Déplacment du Premier ministre en Charente
Question de :
M. Jérôme Lambert
Charente (3e circonscription) - Socialistes et apparentés
Question posée en séance, et publiée le 8 mai 2019
DÉPLACEMENT DU PREMIER MINISTRE EN CHARENTE
M. le président. La parole est à M. Jérôme Lambert.
M. Jérôme Lambert. Monsieur le Premier ministre, vous venez de passer deux jours en Charente pour vous rendre compte sur le terrain des résultats des politiques que vous conduisez. Pour vous interroger à ce propos je retiendrai deux temps d'échanges auxquels j'ai assisté.
Les producteurs laitiers et les éleveurs bovins vous ont indiqué leurs déceptions à propos des conséquences de la loi Agriculture et alimentation, adoptée en octobre dernier : pas d'augmentation significative du prix du lait, et même une baisse de 4 % des prix de la viande aux producteurs.
M. Fabien Di Filippo. On vous l'avait bien dit !
M. Jérôme Lambert. Devant votre étonnement les producteurs vous ont indiqué que tout cela était le résultat de votre loi. Monsieur le Premier ministre, vous avez eu là un compte rendu de terrain très clair !
Votre loi a cependant servi de prétexte à la grande distribution pour augmenter ses prix pour les consommateurs. Qui sont les grands gagnants de votre politique ?
Vous avez ensuite rencontré des salariés d'une manufacture, afin de faire le bilan des mesures prises en faveur du pouvoir d'achat. Que vous ont-ils dit ? Leur première expression, je l'ai relevée, a été de vous répondre tout simplement : zéro impact ! Pas de droit à la prime d'activité, même en étant rémunérés au SMIC, en raison des revenus même très modestes d'un conjoint – comme une pension d'invalidité, l'exemple vous a été donné ! Pas d'impact non plus de la défiscalisation car aucun salarié n'était soumis à l'impôt sur le revenu en étant payé au SMIC même après vingt ans d'ancienneté.
Par contre, ils vous ont tous dit que les charges de la vie courante augmentent, le carburant et l'énergie en particulier, et évoqué l'impossibilité de changer de véhicule pour venir travailler même avec la prime à cause du refus du banquier !
M. Pierre Cordier. À part ça le pouvoir d'achat augmente !

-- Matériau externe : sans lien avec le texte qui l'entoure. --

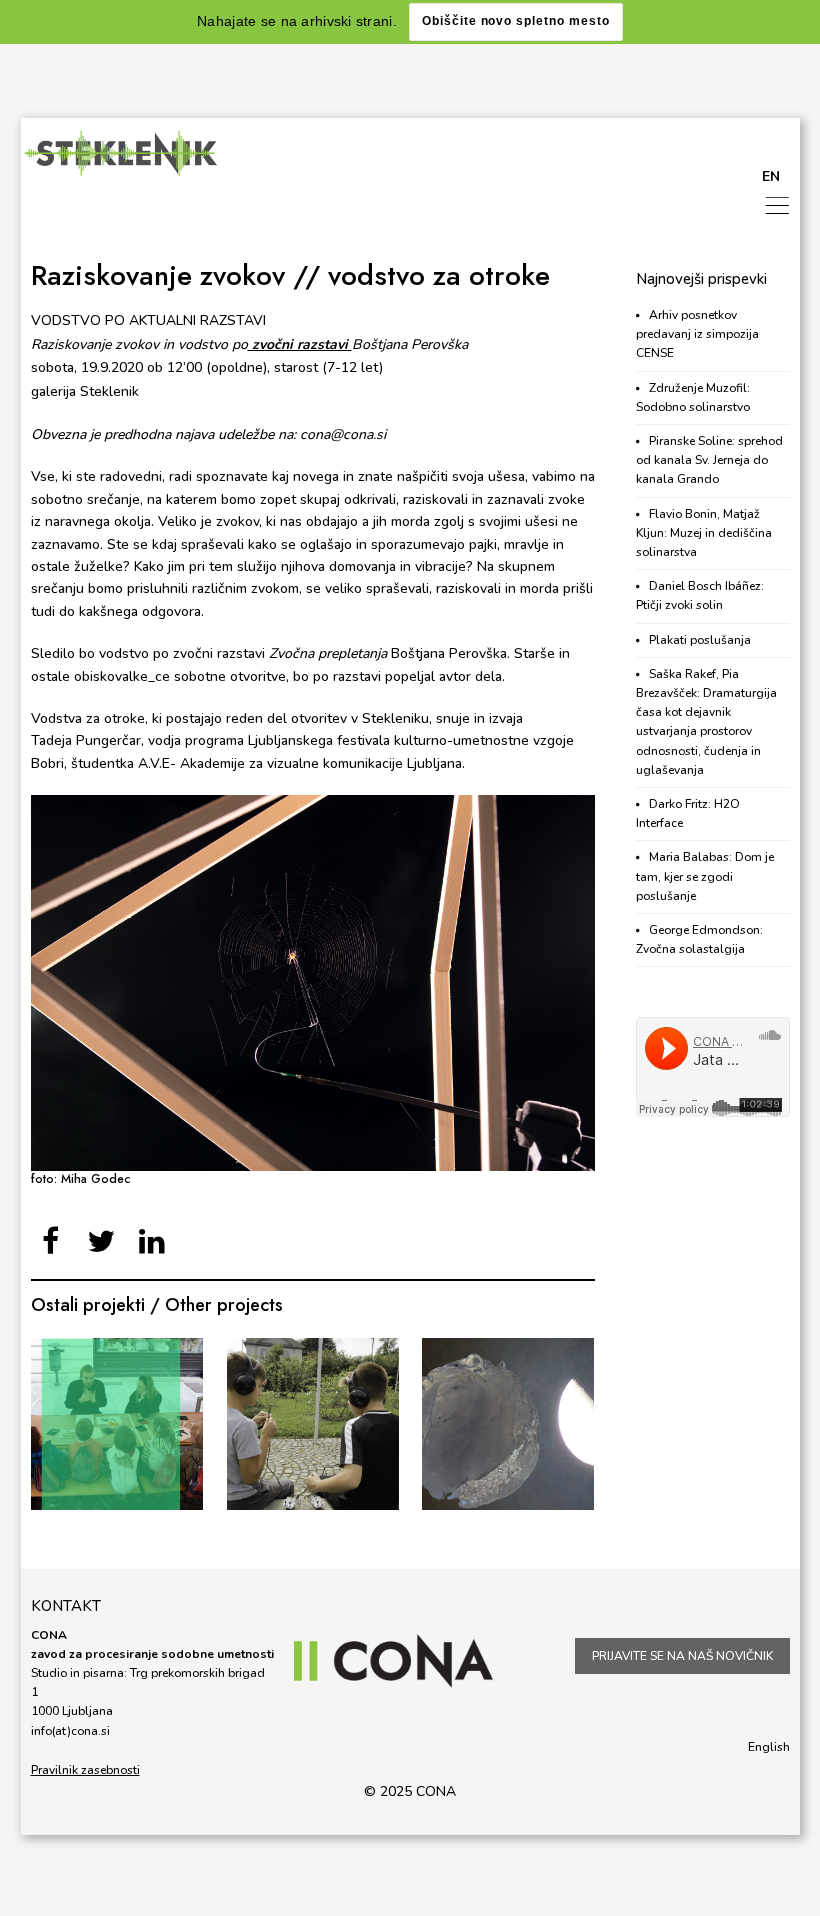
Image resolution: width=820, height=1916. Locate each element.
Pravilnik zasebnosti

M. Jérôme Lambert. Vous avez entendu tout cela, monsieur le Premier ministre, et pourtant vous persistez à mettre en œuvre une politique d'austérité. Dix-sept milliards pour des dizaines de millions de travailleurs et retraités, quand 57 milliards de dividendes ont été distribués à quelques milliers d'actionnaires du CAC 40, pour ne parler que de ceux-là !
Monsieur le Premier ministre, les Français que vous avez rencontrés, agriculteurs et salariés, vous le disent : le compte n'y est pas ! En aviez-vous conscience avant de venir à la rencontre des Charentais, et quelles leçons en tirez-vous aujourd'hui ?
M. le président. La parole est à M. le Premier ministre.
M. Édouard Philippe, Premier ministre. Merci, monsieur le député, de m'offrir l'occasion de revenir sur le déplacement de 48 heures que j'ai eu l'occasion d'effectuer dans le magnifique département de la Charente, qui m'a permis de rencontrer en effet les parlementaires qui siègent sur les bancs de l'Assemblée nationale et du Sénat, quelle que soit leur famille politique, les présidents d'EPCI, les maires, et au-delà des élus des représentants des agriculteurs, des salariés de la manufacture qui produit les célèbres charentaises, des représentants du monde de la viticulture, bref les forces vives de la Charente, pour évoquer avec eux l'impact des décisions qui ont été annoncées par le Président de la République et mises en œuvre par le Gouvernement, votées par l'Assemblée nationale et le Sénat et qui ont donné lieu à la loi promulguée le 24 décembre dernier.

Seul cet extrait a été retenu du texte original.